Dans L'Essai sur l'homme, Ernst Cassirer, qui insiste moins sur ce qu'est le langage que sur sa fonction, définit l'homme comme un « animal symbolique » : un ensemble de symboles s'interposent entre l'homme et la nature, ce qui fait que, contrairement aux animaux, chez qui la réaction à un stimulus externe est directe et immédiate - elle passe par des signes -, la réaction humaine est toujours médiatisée par un « processus lent et compliqué de la pensée ». Le lange est une de ces formes symboliques qui construisent le monde.

Cette approche implique une distinction radicale entre le langage émotionnel et le langage propositionnel.

Le langage émotionnel est commun aux hommes et aux animaux : il consiste en une réaction immédiate, qui exprime une émotion, et dont l'interjection est la manifestation la plus claire.
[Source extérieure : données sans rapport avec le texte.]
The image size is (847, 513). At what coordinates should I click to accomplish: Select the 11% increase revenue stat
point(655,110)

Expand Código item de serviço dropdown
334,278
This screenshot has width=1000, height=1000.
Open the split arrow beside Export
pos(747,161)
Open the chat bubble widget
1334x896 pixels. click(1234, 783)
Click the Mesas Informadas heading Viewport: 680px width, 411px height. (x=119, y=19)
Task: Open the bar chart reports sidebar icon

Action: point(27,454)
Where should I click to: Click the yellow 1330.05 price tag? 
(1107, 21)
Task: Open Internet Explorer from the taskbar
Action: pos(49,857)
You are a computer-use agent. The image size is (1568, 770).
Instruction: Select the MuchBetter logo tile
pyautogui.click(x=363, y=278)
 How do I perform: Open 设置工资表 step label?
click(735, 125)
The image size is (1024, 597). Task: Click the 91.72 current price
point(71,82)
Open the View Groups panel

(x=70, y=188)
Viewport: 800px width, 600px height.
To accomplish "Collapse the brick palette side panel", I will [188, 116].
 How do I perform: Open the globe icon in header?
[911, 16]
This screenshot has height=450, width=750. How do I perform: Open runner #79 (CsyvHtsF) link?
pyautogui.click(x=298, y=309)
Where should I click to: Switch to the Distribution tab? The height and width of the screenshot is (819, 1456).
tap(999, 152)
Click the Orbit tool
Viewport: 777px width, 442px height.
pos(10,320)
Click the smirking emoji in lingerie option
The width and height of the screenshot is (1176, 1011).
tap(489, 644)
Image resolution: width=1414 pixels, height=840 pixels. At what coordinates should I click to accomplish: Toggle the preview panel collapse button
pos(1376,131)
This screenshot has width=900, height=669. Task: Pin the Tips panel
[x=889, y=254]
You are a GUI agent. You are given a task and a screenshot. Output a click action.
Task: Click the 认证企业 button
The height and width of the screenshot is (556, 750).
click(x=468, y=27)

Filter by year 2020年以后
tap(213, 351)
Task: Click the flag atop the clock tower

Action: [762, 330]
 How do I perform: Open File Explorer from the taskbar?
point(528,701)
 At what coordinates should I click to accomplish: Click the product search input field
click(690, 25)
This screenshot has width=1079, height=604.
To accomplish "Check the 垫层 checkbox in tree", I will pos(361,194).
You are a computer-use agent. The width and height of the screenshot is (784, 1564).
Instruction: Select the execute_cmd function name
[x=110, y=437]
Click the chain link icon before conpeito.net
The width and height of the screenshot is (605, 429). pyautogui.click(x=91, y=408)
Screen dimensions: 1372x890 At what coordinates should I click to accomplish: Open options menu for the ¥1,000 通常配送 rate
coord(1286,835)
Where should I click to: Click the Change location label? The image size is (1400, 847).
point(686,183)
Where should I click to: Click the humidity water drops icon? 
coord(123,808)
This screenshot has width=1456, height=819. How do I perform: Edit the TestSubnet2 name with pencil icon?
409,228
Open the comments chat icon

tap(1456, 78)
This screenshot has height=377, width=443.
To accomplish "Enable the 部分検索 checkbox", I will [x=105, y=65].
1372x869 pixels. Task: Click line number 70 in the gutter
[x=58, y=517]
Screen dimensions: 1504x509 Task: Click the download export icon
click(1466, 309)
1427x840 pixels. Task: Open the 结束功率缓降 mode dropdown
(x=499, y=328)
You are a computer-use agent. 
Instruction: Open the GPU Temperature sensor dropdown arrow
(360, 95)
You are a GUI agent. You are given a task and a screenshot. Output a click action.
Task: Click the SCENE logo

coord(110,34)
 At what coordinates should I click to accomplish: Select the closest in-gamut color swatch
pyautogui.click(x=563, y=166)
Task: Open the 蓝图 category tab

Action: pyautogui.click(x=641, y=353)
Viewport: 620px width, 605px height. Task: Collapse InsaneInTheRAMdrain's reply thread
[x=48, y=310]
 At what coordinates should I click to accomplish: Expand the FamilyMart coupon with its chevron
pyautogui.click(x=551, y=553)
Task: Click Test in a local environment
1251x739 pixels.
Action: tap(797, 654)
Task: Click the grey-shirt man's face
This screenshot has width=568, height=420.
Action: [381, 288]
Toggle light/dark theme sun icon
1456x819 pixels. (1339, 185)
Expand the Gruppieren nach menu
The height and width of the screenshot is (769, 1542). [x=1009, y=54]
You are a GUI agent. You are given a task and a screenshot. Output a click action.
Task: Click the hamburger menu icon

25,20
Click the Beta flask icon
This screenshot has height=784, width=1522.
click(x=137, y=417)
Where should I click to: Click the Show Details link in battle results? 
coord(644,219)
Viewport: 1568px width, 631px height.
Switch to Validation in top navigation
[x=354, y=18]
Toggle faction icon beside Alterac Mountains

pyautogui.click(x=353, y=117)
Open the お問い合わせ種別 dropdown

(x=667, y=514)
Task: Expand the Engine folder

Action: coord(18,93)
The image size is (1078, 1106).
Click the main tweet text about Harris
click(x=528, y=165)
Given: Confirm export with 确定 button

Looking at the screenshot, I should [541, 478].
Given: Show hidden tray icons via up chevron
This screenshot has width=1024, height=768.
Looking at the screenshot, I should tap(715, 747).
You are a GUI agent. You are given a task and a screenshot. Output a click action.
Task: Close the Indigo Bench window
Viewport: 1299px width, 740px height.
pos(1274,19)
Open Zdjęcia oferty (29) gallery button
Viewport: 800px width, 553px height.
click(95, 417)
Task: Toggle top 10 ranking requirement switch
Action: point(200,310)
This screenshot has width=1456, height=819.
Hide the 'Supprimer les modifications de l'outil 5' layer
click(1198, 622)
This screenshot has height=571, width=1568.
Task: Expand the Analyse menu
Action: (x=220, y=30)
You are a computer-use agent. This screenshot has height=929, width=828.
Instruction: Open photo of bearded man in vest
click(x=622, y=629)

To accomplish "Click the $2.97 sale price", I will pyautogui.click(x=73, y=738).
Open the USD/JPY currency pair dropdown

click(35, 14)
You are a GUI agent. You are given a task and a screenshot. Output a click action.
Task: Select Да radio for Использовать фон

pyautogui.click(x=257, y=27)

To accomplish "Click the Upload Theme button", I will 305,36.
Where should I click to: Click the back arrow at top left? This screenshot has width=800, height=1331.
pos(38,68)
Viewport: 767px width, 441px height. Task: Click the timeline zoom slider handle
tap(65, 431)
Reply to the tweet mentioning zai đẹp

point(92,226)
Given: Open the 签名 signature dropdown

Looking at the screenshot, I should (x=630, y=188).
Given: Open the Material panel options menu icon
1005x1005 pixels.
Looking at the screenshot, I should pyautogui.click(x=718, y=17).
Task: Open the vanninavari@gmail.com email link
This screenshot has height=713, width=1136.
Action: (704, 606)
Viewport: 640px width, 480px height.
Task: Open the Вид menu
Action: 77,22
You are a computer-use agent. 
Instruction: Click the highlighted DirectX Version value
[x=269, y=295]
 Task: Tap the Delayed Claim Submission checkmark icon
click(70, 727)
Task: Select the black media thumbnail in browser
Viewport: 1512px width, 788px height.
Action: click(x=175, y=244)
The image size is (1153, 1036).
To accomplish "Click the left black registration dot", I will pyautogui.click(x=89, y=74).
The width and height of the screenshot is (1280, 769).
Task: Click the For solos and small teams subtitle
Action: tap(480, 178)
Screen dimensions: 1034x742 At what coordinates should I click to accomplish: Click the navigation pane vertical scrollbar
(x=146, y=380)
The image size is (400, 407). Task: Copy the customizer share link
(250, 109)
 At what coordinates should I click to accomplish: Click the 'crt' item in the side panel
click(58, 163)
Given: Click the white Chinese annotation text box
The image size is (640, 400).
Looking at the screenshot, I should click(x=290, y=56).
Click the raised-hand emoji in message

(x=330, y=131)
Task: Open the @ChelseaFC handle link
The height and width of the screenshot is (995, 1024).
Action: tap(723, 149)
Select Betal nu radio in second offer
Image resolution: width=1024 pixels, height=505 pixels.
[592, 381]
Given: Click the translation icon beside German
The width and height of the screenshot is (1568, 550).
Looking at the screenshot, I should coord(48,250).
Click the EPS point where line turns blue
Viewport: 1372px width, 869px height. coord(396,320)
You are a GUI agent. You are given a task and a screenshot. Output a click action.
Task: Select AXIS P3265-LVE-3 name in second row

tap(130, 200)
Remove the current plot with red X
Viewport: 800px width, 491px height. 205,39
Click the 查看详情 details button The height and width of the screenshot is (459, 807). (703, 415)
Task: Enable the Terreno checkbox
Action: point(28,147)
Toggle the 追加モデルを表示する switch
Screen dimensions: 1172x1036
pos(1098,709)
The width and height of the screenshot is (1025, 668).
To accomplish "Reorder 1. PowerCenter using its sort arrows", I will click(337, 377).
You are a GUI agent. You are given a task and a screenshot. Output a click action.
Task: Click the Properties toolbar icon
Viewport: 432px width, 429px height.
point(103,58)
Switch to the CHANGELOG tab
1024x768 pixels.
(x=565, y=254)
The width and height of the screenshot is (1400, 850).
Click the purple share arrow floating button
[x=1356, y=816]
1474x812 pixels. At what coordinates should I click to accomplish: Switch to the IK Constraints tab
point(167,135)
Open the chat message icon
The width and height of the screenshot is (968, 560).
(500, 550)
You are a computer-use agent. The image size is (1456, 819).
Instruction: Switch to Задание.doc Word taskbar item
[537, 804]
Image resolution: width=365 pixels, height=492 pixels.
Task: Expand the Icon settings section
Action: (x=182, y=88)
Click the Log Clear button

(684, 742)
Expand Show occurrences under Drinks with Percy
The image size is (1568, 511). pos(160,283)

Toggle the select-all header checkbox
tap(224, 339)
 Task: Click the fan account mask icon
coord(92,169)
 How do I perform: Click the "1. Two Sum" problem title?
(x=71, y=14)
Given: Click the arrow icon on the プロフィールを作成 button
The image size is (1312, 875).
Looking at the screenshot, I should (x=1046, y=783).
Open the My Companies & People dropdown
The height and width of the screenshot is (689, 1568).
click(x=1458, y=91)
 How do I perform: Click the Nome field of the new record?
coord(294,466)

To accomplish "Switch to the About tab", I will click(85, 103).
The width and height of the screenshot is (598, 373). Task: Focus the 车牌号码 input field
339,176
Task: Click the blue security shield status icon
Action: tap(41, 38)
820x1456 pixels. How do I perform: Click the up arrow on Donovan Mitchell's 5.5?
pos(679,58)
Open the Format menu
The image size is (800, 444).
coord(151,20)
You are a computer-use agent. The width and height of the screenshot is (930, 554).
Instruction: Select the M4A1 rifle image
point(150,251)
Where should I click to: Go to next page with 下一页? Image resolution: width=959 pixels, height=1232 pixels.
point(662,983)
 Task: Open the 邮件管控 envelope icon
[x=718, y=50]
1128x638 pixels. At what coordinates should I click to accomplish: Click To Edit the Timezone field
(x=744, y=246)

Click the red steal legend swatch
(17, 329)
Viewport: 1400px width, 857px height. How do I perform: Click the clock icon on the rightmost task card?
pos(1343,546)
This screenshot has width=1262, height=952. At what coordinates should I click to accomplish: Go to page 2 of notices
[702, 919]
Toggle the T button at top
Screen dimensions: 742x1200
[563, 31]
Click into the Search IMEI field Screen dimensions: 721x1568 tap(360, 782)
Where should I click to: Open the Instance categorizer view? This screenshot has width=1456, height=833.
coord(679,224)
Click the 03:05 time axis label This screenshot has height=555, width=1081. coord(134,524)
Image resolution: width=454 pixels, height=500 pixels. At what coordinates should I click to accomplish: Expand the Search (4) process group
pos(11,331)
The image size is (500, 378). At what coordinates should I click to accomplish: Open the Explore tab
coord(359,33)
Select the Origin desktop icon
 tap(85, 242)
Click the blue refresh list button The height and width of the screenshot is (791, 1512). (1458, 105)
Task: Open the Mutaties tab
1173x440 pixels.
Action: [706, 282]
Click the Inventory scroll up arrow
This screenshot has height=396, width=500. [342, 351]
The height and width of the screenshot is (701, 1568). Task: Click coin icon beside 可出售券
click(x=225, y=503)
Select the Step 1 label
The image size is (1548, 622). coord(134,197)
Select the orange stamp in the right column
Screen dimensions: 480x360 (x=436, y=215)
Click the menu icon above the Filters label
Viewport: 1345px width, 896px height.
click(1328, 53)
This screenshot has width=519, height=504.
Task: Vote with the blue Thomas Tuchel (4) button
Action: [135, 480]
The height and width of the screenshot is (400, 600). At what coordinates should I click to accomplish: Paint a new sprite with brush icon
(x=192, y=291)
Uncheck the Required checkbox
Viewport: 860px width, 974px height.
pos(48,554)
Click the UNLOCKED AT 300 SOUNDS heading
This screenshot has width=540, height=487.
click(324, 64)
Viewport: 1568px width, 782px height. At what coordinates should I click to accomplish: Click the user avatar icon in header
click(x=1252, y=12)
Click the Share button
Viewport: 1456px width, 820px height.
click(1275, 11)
Le langage propositionnel au contraire désigne et décrit le réel en distinguant différentes « choses » et en isolant des relations. L'une des opérations fondamentales du discours humain est ainsi la classification :

« Donner un nom à un objet ou une action, c'est les subsumer sous un certain concept de classe... Le nom d'un objet n'en revendique pas à sa nature ; il ne se propose pas de nous donner la vérité d'une chose, il ne met l'accent que sur un aspect particulier, et c'est précisément sur cette restriction et sur cette limitation que repose la valeur du nom. »

Le langage manifeste la capacité à abstraire : à considérer séparément certains éléments du réel. Chaque langue peut ainsi saisir du réel un aspect différent : le nom grec de la lune (« men ») insiste sur son importance pour mesurer le temps, le nom latin (luna de lux) sur sa luminosité. Mais si les langues saisissent (en fonction d'une culture) différents aspects du réel, elles manifestent la même fonction.

Le langage permet donc à l'homme de construire un monde en isolant les relations, en classant les différents êtres et en permettant une abstraction supérieure.